There is perhaps no man living today who was better acquainted with Abraham Lincoln than Anthony Coyle. During Lincoln’s travels as an Illinois lawyer, following the movement of court from county to county, Mr. Coyle was frequently employed to convey the railsplitter from one point to another. At the time of the Lincoln and Douglas debate Mr. Coyle became so interested that he followed them around and heard several of the debates. Lincoln’s earnestness and keen wit and knowledge of law made such a deep impression on his mind that today, after nearly sixty years, he can quote Lincoln’s sayings almost verbatim.
At the age of twenty-six Mr. Coyle laid the foundation for his own home by his marriage to Manda J. Cooder, daughter of John and Permelia (Edison) Cooder, the former a native of Ohio and the latter of North Carolina. When Manda Cooder was eight years of age her people came to Illinois and located in Champaign County. All the children except Manda and her brother William died in infancy.
After his marriage Mr. Anthony Coyle rented land the first year and in time he was able to buy a place of forty acres, paying only $8 an acre, whereas the same land today is worth $250. His industry had its reward and later he acquired another tract of forty acres and has gradually developed a farm sufficient for the needs and comforts of himself and his growing family. Mr. and Mrs. Coyle had one son and one daughter, Frank and Clara. These children they educated in the Penfield school. Frank also attended the University of Illinois, taking the mechanical engineering course, and he worked at his profession at Wilkesbarre, Pennsylvania, three years and afterwards was in the employ of the National Cash Register Company of Dayton, Ohio, being located at Cleveland, in Michigan and various parts of the West. He is a very successful man, and his active career has covered a number of years. At present he is at home assisting his father on the farm. The sister, Clara, is also still living with her parents.

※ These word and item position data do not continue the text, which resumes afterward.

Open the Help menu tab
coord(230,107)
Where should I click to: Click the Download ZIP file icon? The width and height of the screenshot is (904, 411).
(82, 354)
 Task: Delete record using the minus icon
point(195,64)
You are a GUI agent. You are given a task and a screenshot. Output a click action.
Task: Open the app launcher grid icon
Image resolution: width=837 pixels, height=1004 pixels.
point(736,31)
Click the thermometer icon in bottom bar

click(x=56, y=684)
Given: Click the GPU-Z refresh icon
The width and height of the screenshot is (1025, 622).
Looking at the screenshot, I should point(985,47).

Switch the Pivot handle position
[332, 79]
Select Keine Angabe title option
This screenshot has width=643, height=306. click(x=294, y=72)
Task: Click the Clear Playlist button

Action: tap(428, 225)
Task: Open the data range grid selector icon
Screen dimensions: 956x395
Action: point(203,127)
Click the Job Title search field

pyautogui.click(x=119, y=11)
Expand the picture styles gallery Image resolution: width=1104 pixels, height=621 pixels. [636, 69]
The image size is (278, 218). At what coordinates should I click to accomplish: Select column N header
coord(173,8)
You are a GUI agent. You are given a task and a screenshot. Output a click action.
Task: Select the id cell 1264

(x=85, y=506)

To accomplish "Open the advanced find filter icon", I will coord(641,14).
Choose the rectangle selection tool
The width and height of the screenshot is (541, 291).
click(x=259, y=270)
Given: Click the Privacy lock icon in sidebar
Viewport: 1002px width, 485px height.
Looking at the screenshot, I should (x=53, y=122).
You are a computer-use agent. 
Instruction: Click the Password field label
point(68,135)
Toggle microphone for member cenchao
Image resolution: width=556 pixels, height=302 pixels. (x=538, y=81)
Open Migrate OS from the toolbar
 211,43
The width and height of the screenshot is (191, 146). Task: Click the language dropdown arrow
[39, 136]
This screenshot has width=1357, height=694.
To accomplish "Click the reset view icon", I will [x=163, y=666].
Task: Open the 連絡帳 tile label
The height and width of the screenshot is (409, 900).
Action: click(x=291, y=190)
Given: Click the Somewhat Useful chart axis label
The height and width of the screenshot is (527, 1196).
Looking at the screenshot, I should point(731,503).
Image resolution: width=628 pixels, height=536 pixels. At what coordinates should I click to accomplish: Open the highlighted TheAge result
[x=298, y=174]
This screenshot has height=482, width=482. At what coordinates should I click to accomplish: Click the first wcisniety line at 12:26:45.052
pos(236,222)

Mr. and Mrs. Coyle and family are active members of the Methodist Episcopal Church at Penfield. In politics he is a Democrat, though he cast his first vote for Lincoln. A public spirited man and always enjoying the confidence of his fellow citizens, he was elected supervisor of Kerr Township, and has also served as a trustee of the local schools. Mr. Coyle is a member of the Knights of Pythias, of the Grand Army of the Republic, and he was instrumental in instituting the first Union League in this section of Illinois. For a number of years Mr. Coyle was entrusted with the management of the large Parsons estate farm and also the farm belonging to the Battles estate.
Mr. and Mrs. Coyle have seen Champaign County develop from a primitive condition into one of the garden spots of Illinois. They have clone their part in life, have been attentive to the duties that lay nearest them, and besides the honor and credit that belong to his record as a valiant soldier Mr. Coyle has the esteem paid to the worthy and upright citizen at all times.